あっさりと指は手から切り離された。ハリーは痛みに泣きながら母を呼んでいる。
「死なせる訳にはいかんからな。指の一本、二本で生きてられるんなら儲けもんやと思ってくれ」
流れるような手つきで消毒と止血をし、アイゼンは鞄から注射器と小瓶を取り出す。
「モルヒネや。ちょっと横になっとき」
ラゼルと二人で詰襟を脱がせて右腕を露出させる。そして、小瓶から手にした注射器に吸われた薬剤がハリーの太い腕に注入される。

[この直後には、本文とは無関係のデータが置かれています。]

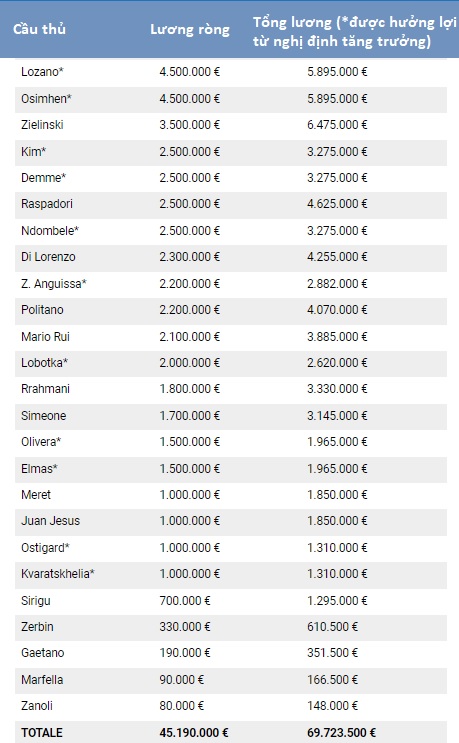The width and height of the screenshot is (459, 743).
Task: Click the 'Cầu thủ' column header
Action: [x=39, y=29]
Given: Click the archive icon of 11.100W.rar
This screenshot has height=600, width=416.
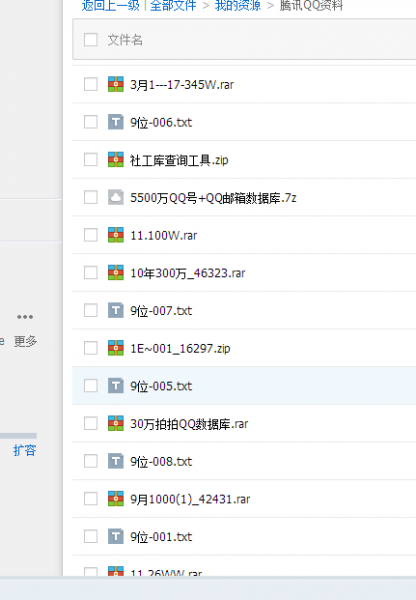Looking at the screenshot, I should 116,235.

「狼たちがこれ以上来る様子は無い。匂いもしない。多分もう大丈夫だと思います」
辺りを嗅いだフィードは報告する。火薬と血の臭い以外に気配は無い。今の狼で最後だったらしい。
「先に中入っといてくれ。俺らは入り口を守りながらハリーの様子を見とく」
アイゼンはしゃがみ込み、ハリーの脈や瞳孔を確認している。もし彼が感染していれば、『眠らせてやる』必要がある。
ラゼルがランタンとマッチを手渡してくる。
「お前の鼻の良さなら行けるだろう。頼む」
「分かりました。行くぞ、アイラ!」
暗い穴へ、フィードは走る。そして相棒の容態に後ろ髪を引かれながら、アイラもその後に続いた。